[SEZIONE DI TESTO]
È stato il Natale di Gaia, Camilla e Pietro.
Tre famiglie devastate, due ragazze che non ci sono più, un giovane che vivrà per sempre con i due fantasmi delle bellissime adolescenti accanto... tutti perdenti, tutti perduti in una striscia di asfalto maledetta che conosco come casa mia... un viadotto che collega la parte moderna della città con i quartieri dell'inizio secolo.
Un ponte con le aquile, un viadotto avveniristico, la memoria delle Olimpiadi... e i sedici anni: l'età in cui si sfida la morte per iniziare la vita.
Non voglio essere ipocrita: potevo essere io quella ragazza schiacciata a morte con la sua amica del cuore!
Io, con la mia - Silvia - facevo l'autostop fra Parioli e Flaminio, proprio sotto a corso Francia, giravamo con motorini improbabili in due, accettavamo passaggi in moto da chiunque... potevamo essere tutti Pietro: a corso Francia si parte, di notte, col semaforo verde e si tira dritto fino su al bivio che divide Flaminio e Parioli, sopra l'Auditorium realizzato da mio marito.
Tutti i giorni, muovendomi fra gli studi televisivi, percorro quelle strade... le vedo, le vedremo tutti sempre, Gaia e Camilla che corrono tenendosi per mano... non si chiamerà più corso Francia, si chiamerà corso di Gaia e Camilla, il loro volo verso la vita si è fermato nel cuore di tutti i romani.

 Eleonora Daniele: «Le regole non sono fatte per essere infrante, ma ai ragazzi non è chiaro»

 A distanza di due settimane dall'incidente di corso Francia, altre tragedie sono avvenute sotto i nostri occhi, l'ultima in ordine di tempo quella di Lutago, dove un 28enne ha travolto e ucciso un gruppo di persone che si trovava a bordo strada. Il giovane, aveva un tasso alcolemico elevato, pari a 1,97 grammi/litro, ovvero poco più di quell' 1,4 trovato nel sangue di Pietro Genovese, 20 anni, accusato di omicidio plurimo per la morte di Camilla e Gaia, 16enni.
La prima domanda spontanea è perché un ragazzo di vent'anni non segua le regole pensando di poter fare ciò che vuole? Le regole non sono fatte per essere infrante, e questo a molti giovani neopatentati è poco chiaro. È stato un maledetto destino a portare alla morte Camilla e Gaia, o quella superbia tipica adolescenziale di sfidare la legge, che anche noi provavamo a quell'età? Quante volte abbiamo duellato con la sorte, sentendoci forti e invincibili? Ora si giocherà tutto sulle super perizie: Camilla e Gaia dove si trovavano quando sono state travolte? Hanno guardato prima di oltrepassare il limite tra la loro giovane vita e la morte? Quanto veloce andava Pietro?

[COMPITO SCRITTO 1] Estrai dal testo sull'incidente di corso Francia il passo che inizia con "A distanza di" e finisce con "e Gaia, 16enni.".
[COMPITO SCRITTO 2]
Rispondi a queste domande sul testo sull'incidente di corso Francia:
(a) Quale tasso alcolemico aveva il 28enne che ha travolto un gruppo di persone a Lutago?
(b) Quanti anni ha Pietro Genovese?
(c) Quali zone della città collega il viadotto?
[COMPITO SCRITTO 3] Nel testo sull'incidente di corso Francia, chi scrive afferma che avrebbe potuto trovarsi al posto della ragazza investita. Perché? Spiegalo in una-tre frasi.

[RIGHE DI DATI]
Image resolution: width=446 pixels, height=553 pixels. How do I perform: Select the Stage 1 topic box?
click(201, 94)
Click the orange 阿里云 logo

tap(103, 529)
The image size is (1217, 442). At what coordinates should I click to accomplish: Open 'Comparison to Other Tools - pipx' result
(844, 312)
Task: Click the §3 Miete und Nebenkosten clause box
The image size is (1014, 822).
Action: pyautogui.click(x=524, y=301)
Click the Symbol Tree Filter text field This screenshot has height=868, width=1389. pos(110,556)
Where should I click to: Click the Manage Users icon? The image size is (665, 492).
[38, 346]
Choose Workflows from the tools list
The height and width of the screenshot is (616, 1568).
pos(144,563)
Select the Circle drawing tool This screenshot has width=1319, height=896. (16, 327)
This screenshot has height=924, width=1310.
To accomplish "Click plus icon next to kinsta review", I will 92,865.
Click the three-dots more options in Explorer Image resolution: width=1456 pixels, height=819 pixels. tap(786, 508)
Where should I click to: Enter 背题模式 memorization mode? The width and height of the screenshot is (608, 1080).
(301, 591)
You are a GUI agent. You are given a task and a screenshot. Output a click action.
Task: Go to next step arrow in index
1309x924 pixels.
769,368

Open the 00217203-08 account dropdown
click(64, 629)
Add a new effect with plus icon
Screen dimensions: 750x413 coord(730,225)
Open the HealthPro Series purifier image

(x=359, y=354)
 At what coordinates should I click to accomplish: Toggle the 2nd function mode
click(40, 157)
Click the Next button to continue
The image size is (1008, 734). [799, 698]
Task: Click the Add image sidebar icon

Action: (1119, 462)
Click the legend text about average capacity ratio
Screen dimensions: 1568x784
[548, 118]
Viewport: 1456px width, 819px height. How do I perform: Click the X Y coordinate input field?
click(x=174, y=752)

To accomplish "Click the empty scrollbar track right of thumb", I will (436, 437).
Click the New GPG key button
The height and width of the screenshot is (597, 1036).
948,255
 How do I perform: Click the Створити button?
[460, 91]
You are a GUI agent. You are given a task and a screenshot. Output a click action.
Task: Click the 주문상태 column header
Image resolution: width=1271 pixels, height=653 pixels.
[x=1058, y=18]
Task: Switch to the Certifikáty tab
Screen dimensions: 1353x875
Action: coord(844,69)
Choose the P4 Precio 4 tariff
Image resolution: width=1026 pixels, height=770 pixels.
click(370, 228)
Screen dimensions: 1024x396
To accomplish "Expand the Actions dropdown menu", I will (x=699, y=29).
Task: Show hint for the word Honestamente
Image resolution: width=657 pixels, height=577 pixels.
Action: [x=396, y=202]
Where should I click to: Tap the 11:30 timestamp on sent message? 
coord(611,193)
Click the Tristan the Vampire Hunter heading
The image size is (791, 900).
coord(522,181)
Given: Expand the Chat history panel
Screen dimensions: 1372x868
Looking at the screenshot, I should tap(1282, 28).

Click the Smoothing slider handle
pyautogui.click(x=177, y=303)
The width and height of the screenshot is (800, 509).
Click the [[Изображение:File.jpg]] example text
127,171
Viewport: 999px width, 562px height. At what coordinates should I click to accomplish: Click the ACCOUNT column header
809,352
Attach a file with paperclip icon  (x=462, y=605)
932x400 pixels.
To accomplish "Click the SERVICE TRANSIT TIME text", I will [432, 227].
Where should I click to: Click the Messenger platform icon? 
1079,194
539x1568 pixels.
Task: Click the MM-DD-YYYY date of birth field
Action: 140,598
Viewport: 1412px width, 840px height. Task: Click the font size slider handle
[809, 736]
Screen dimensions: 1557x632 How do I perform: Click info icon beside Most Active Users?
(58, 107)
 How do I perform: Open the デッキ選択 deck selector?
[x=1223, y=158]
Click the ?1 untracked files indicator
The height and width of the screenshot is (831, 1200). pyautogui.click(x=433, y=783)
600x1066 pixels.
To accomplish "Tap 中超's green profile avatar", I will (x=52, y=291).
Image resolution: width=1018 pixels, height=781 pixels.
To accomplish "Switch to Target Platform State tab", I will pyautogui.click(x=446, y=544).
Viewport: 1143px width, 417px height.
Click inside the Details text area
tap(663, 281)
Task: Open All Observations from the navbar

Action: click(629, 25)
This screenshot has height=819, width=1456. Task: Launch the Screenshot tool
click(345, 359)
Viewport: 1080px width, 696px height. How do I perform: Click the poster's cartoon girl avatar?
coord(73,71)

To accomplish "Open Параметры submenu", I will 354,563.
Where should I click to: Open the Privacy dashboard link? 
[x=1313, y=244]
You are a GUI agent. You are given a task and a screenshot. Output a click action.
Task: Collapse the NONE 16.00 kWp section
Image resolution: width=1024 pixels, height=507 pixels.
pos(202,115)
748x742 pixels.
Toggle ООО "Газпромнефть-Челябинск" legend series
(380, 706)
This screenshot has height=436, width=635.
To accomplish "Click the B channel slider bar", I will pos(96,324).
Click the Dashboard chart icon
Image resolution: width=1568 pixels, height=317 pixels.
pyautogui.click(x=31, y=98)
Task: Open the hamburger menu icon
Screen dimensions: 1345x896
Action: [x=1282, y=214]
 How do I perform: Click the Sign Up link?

[RISPOSTA SCRITTA 1]
A distanza di due settimane dall'incidente di corso Francia, altre tragedie sono avvenute sotto i nostri occhi, l'ultima in ordine di tempo quella di Lutago, dove un 28enne ha travolto e ucciso un gruppo di persone che si trovava a bordo strada. Il giovane, aveva un tasso alcolemico elevato, pari a 1,97 grammi/litro, ovvero poco più di quell' 1,4 trovato nel sangue di Pietro Genovese, 20 anni, accusato di omicidio plurimo per la morte di Camilla e Gaia, 16enni.

[RISPOSTA SCRITTA 2]
(a) 1,97 grammi/litro.
(b) 20 anni.
(c) La parte moderna della città e i quartieri dell'inizio secolo.

[RISPOSTA SCRITTA 3] Anche chi scrive faceva l'autostop con l'amica Silvia fra Parioli e Flaminio, proprio sotto corso Francia. Le due giravano in coppia su motorini improbabili e accettavano passaggi in moto da chiunque.